This is an interventional treatment trial for Breast Cancer

Eligibility Criteria

19 Years - undefined (Adult, Older Adult)FemaleDoes not accept healthy volunteers

Inclusion Criteria:

  1. Patients who voluntarily decide to participate and give written consent after hearing and understanding detailed explanations of this clinical trial
  2. Female adult subjects 19 years of age or older
  3. Patients who were diagnosed with primary breast cancer by core biopsy

  4. Patients who have been identified as HER2 negative in the tissue obtained through core needle biopsy and have confirmed the positive / negative status of ER (Estrogen receptor) and Progesterone receptor (PR)

    • HER2 positive is defined as IHC 3+ or FISH +
  5. Patinets whose TNM stage confirmed by CT or MRI (T2-T3, anyN, M0 or T1-3, N1-3, M0)

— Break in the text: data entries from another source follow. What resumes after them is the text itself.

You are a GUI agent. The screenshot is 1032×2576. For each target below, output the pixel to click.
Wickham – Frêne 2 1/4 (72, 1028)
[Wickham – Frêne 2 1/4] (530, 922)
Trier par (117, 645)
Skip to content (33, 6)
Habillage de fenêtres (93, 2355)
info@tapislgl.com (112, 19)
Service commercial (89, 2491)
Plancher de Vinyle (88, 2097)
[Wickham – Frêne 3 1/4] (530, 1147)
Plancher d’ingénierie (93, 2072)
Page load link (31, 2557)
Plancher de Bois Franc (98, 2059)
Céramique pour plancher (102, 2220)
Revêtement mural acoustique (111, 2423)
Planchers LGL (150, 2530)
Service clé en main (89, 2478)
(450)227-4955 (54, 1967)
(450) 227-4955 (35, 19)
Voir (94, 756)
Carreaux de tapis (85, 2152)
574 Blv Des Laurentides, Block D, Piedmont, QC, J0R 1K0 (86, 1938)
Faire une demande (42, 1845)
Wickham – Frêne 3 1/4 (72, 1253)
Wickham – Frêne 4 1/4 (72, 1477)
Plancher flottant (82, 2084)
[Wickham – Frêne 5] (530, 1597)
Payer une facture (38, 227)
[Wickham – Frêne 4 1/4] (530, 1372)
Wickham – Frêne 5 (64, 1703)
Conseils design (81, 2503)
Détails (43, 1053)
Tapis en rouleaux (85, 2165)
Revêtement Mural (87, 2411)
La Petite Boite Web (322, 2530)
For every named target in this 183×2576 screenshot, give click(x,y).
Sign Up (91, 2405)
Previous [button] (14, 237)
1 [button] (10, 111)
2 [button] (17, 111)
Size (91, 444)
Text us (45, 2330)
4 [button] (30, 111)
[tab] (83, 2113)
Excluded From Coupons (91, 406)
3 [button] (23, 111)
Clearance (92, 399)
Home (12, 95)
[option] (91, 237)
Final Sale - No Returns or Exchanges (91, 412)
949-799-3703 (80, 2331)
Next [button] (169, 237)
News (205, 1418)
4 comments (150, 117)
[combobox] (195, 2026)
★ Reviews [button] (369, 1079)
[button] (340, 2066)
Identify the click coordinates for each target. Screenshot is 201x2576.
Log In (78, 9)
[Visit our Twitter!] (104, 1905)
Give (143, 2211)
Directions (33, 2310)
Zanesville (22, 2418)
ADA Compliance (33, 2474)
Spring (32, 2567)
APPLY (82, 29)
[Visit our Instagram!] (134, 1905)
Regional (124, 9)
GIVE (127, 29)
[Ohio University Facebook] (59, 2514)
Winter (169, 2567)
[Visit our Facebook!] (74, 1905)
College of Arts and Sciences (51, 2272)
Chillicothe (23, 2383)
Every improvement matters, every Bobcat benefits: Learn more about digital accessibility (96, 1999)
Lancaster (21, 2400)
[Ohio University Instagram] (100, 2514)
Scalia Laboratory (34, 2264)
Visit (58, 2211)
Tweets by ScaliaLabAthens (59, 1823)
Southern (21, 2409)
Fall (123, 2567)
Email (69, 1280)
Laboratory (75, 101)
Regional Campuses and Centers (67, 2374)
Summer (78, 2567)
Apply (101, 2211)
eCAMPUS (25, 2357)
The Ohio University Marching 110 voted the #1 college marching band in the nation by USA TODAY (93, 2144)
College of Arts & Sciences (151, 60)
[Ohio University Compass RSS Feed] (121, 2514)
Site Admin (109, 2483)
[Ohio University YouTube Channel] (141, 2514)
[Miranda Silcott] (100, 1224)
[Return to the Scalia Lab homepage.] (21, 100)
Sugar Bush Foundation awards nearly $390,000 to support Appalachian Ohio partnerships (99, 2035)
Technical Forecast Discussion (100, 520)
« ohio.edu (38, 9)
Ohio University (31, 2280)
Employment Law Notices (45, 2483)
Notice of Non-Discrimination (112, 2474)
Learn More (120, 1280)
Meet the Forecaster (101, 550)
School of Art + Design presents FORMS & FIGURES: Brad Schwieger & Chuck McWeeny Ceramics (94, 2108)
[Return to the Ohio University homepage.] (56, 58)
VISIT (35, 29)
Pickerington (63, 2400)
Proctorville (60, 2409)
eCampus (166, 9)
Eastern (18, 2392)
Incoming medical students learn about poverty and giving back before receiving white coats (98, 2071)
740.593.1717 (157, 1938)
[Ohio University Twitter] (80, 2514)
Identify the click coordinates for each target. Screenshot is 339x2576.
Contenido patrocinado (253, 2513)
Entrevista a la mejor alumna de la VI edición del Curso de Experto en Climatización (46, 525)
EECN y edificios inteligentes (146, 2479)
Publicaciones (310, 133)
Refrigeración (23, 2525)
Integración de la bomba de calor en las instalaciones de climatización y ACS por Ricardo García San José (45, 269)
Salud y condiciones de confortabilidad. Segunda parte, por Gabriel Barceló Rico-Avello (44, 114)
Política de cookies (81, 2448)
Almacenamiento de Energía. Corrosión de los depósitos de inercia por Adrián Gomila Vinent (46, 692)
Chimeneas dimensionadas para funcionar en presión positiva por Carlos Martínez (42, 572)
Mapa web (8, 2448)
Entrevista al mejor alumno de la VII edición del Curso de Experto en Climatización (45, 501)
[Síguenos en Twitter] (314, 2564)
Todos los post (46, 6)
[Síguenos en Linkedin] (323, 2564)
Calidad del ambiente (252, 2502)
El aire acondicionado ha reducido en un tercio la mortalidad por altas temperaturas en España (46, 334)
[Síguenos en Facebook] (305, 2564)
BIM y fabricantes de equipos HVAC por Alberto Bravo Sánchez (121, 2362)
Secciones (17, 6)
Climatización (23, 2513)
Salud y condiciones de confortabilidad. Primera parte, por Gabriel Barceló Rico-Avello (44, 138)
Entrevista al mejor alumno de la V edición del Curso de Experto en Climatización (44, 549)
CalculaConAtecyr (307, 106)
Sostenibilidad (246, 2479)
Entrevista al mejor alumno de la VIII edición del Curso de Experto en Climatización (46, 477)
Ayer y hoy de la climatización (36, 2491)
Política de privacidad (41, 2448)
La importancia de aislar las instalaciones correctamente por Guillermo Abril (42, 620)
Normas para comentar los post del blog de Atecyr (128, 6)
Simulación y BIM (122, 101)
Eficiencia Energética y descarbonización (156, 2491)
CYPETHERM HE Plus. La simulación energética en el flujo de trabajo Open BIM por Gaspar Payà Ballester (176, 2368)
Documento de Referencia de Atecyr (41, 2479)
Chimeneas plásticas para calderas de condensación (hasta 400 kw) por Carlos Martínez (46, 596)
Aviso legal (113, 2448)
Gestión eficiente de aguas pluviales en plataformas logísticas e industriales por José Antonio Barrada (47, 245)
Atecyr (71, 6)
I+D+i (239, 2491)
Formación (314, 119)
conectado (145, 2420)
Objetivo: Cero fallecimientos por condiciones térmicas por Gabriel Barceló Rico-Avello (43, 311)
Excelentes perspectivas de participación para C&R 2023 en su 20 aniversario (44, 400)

  6. Patients who show adequate blood, renal, and liver functions at screening as follows

    <Hematology>

    • ANC ≥ 2.0 X 109/L
    • Platelets ≥ 100 X 109/L
    • Hemoglobin ≥ 10 g/dL (≥ 6.2 mmol/L)

    <Liver function>

    • Total bilirubin < 1.5 X UNL
    • AST 및 ALT ≤ 2.5 X UNL
    • ALP ≤ 2.5 X UNL

    <Renal function>

    • Creatinine < 1.5 X UNL (or creatinine clearance ≥ 60ml/min)
  7. Patients whose ECOG performance scores are 0-1

Exclusion criteria:

  1. Patients who have distant metastasis
  2. Patients who have cystitis or urinary obstruction
  3. Patients who have history of thromboembolism or coagulation disorder
  4. Patients who have Interstitial lung disease ans liver cirrhosis ( > Child-Pugh class B)
  5. Patients who have Insulin-Dependent Type II diabete mellitus
  6. Hypertensive Patients who have systolic blood pressure ≥ 160mmHg or diastolic blood pressure ≥ 100mmHg
  7. Patients who have received chemotherapy prior to participation in this clinical trial or who have received radiation therapy for breast cancer
  8. Patients whose medical or mental state judged by the investigator as to be impossible to understand this clinical study and sign the written consent form
  9. Patients who have active infection at the screening visit
  10. Patients who have history of grade 2 or higher peripheral motor neuropathy or peripheral sensory neuropathy by CTCAE V5.0
  11. Pregnant or lactating women
  12. A woman of childbearing age who does not agree to the use of medically acceptable contraceptive methods (blocking, intrauterine contraceptive devices) during the study (However, those who have a record of menopause before definition (defined as amenorrhea for at least one year) or surgical sterilization are excluded from women of childbearing age..)
  13. Patients who have a history of malignant tumors except breast cancer within 5 years of screening visit
  14. Patients who have heart failure (NYHA class I or higher), arrhythmias requiring treatment, and clinically significant heart valve disease
  15. Patients who have transient cerebral ischemic attack (TIA), myocardial infarction, unstable angina, cerebral infarction, cerebral hemorrhage within 6 months prior to screening or a history of angioplasty or coronary artery bypass surgery
  16. Patients who have history of anaphylaxis to the main or subcomponents of this ingredient
  17. Patients requiring the administration of concomitant contraindications during this clinical trial
  18. Patients who are contraindicated in the administration of corticosteroids
  19. Patients who have experience of participating in another clinical trial within 3 months to screening (participation is based on the date of final administration of the investigational drug)
  20. Other, if the investigator judges that he or she is not suitable to participate

Sites / Locations

    Arms of the Study

    Arm 1

    Arm 2

    Arm Type

    Experimental

    Active Comparator

    Arm Label

    Nanoxel M

    Taxotere

    Arm Description

    AC(Doxorubicin, Cyclophosphamide) followed by Nanoxel M

    AC(Doxorubicin, Cyclophosphamide) followed by Taxotere

    Outcomes

    Primary Outcome Measures

    Pathological complete response (pCR) rate using the definition of ypT0/Tis ypN0
    H & E staining of tissues obtained from breast and axillary lymph nodes was defined as the absence of invasive cancer, and the proportion of subjects was determined.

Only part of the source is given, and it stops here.